THE Global Justice Movement Website

THE Global Justice Movement Website
This is the "Global Justice Movement" (dot org) we refer to in the title of this blog.

Monday, August 9, 2010

I'm a Little Teapot

This isn't exactly what I planned for our 600th posting to this blog, but sometimes the important takes precedence over the ego gratification. In any event —

Call it cognitive dissonance. Call it functional overload. Call it the arrogance of wealth and power. Whatever you call it, it's causing a lot of problems, and making existing problems worse. Our leaders in Washington and elsewhere — many of which only hold the title by courtesy — have managed to achieve a state of being almost completely divorced from reality. As Peggy Noonan explained in her op-ed piece in this past Saturday's Wall Street Journal ("America Is at Risk of Boiling Over," WSJ, 08/7-8/10, A13), there is now a chasm separating "the political and media class, the universities — and those living what for lack of a better word we'll call normal lives on the ground in America."
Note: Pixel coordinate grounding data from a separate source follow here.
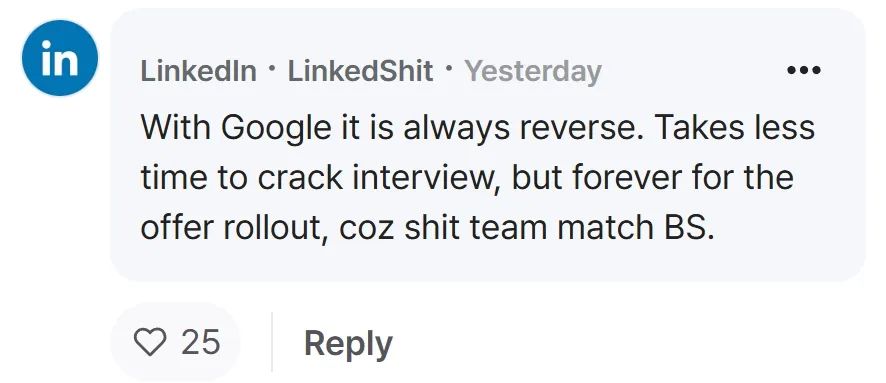Open the three-dot more options menu
Viewport: 886px width, 383px height.
tap(804, 71)
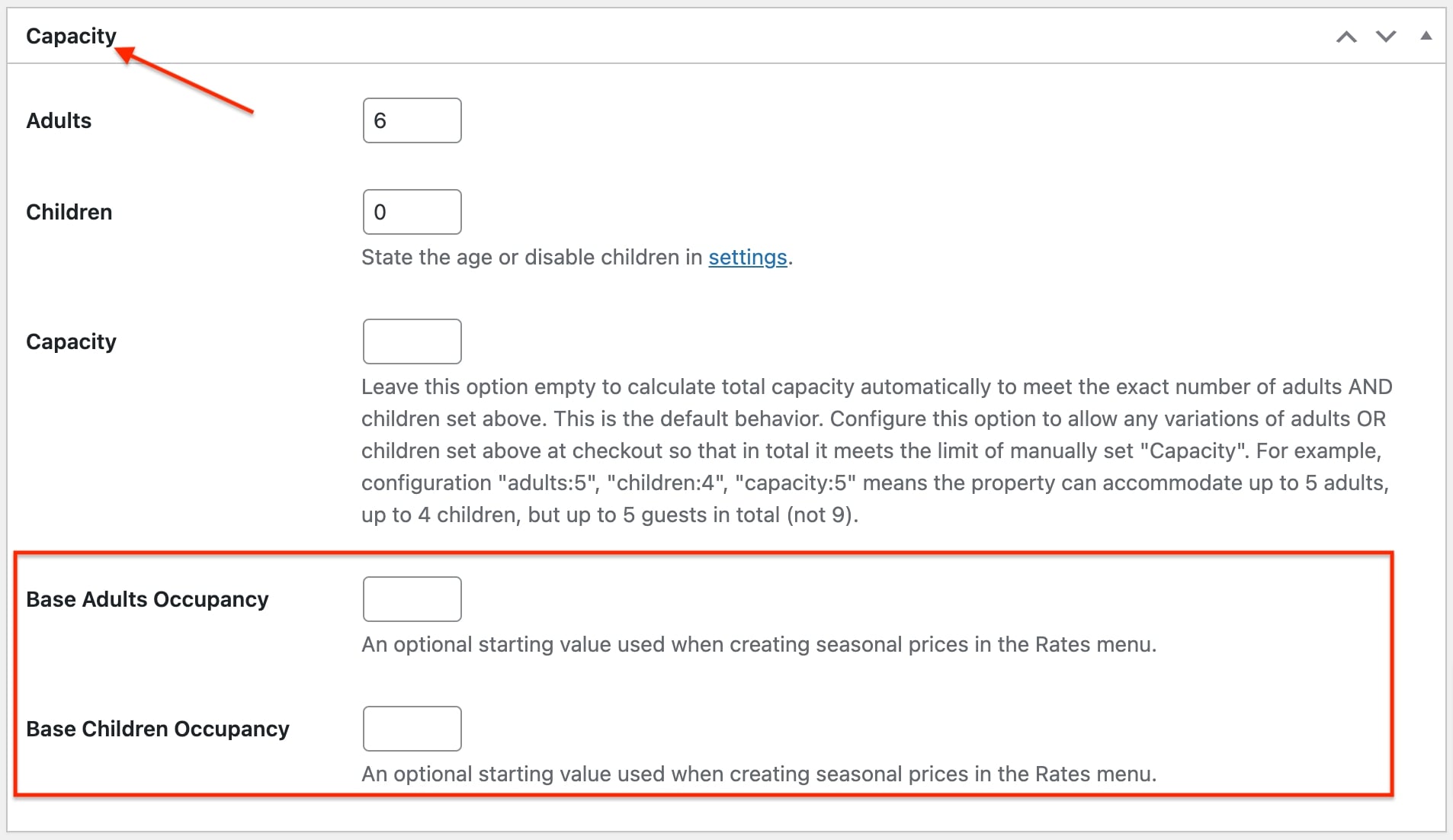Viewport: 1453px width, 840px height.
Task: Click the Children field label
Action: coord(69,212)
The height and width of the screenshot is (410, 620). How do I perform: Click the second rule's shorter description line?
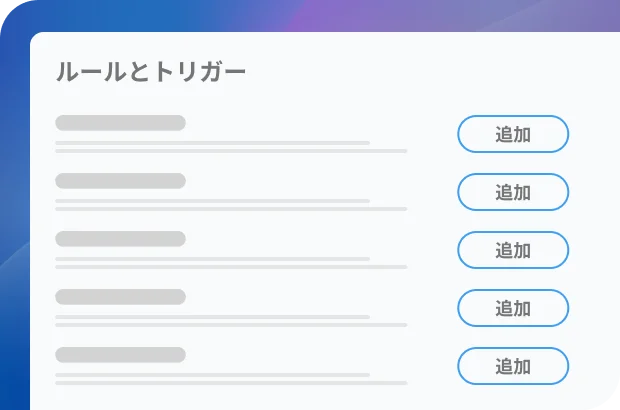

As Ms. Noonan noted, there has always been something of a gap between us COCOAs (Concerned Ordinary Citizens Of America) and the political, media, and academic elite. As anyone knows who's ever put in his or her time in college, had anything to do with the media, or suffered through more than a couple of weeks inside the DC Beltway, it's a different world. Whether you call it the Ivory Tower, Hollywood, or Capitol Hill — regardless of the fact that relatively few if any denizens of those rarified atmospheres live in towers, woods, or hills (unless going by the name of Frodo) — there is a distinctly different belief system in place, and that belief system has little if any connection with reality.

Take, as a minor example, a personal peeve of this writer. I'm told that when I speak, it's generally with a "standard" American accent. On occasion (if I'm not watching myself) I'm told I "sound like a southerner," probably as a result of thirty years below Mason-Dixon. People within the DC Beltway seem almost shocked when they find out I was raised in Indiana — Evansville, to be precise (which people on either coast seem inevitably to confuse with Evanston, Illinois, 400 miles away) — and went to school in South Bend. "But you sound so normal, and you're so cosmopolitan!" I guess that's a good thing.

Frankly, I didn't realize that my attitudes were any less parochial than the people with whom I went to high school, or that my cultural background was so far advanced over everyone else in southern Indiana. In Evansville we had (and still have), believe it or not, a symphony, museums, libraries with real books, two universities, opera (light opera, it is true, but opera is opera — and I even got to be a real spear — or at least halberd — carrier in one production), musical and choral groups . . . yeah, and tractor pulls and Fourth of July Parades, the West Side Nut Club (don't ask from whence came the name, because nobody knows) Fall Festival, everything.

The point of this is that when people here inside the Beltway "imitate" a presumably typical Midwesterner, they speak in an accent that would cause anyone on the banks of the Ohio, Wabash, or Mississippi to start edging away while making soothing sounds. Hear a so-called Midwesterner described, and you'd never know that most of us have at least a moderate working knowledge of shoes, automobiles and electrical lighty things. Pass the jug and crumble summore pork rinds in that there burgoo, woodja? (Bleah. Pork rinds in burgoo? No way.)

The fact is that the academic, political, and media elite have an enormous — and growing — contempt for us COCOAs. This attitude of disdain has resulted in an almost total deafness regarding the concerns of most of the people in this country. The Tea Party movement is a case in point. Sure, a lot of the signs are handmade — it's kind of required for a popular movement, don't you think? The problem is that our alleged leaders seem so concerned with belittling and denigrating the Tea Party people as a rabid pack of defrocked Klansmen that they aren't bothering actually to read the signs. (I realize as a uneddikated Midwesterner I shoulda split that there infinitive, but I jes' ain't got it in me.)

Sadly, as Ms. Noonan analyzes the situation (sitchy-ay-shun?), the contempt as well as the overall disconnect is not only getting deeper and wider, it's spreading rapidly. Politicos, academics, and media mavenistas and their friends and allies (or, at least, those who suck up to them — do they really have friends other than themselves?) increasingly view the rest of us wherever we are as unimportant nobodies who only get in the way of their perfect world. There is, to put it bluntly, no other way I can explain why, for example, President Obama made the almost unbelievably stupid move of failing to address the Boy Scouts of America on their 100th Anniversary, or a judge in California decided that an issue not even addressed in the Constitution — kinda required by the 9th and 10th Amendments before it can be considered, by the way — is "unconstitutional."

People are getting just a little steamed up over the elites' perceived inattentiveness and disregard for ordinary people. The shouting, however, is only going to get louder.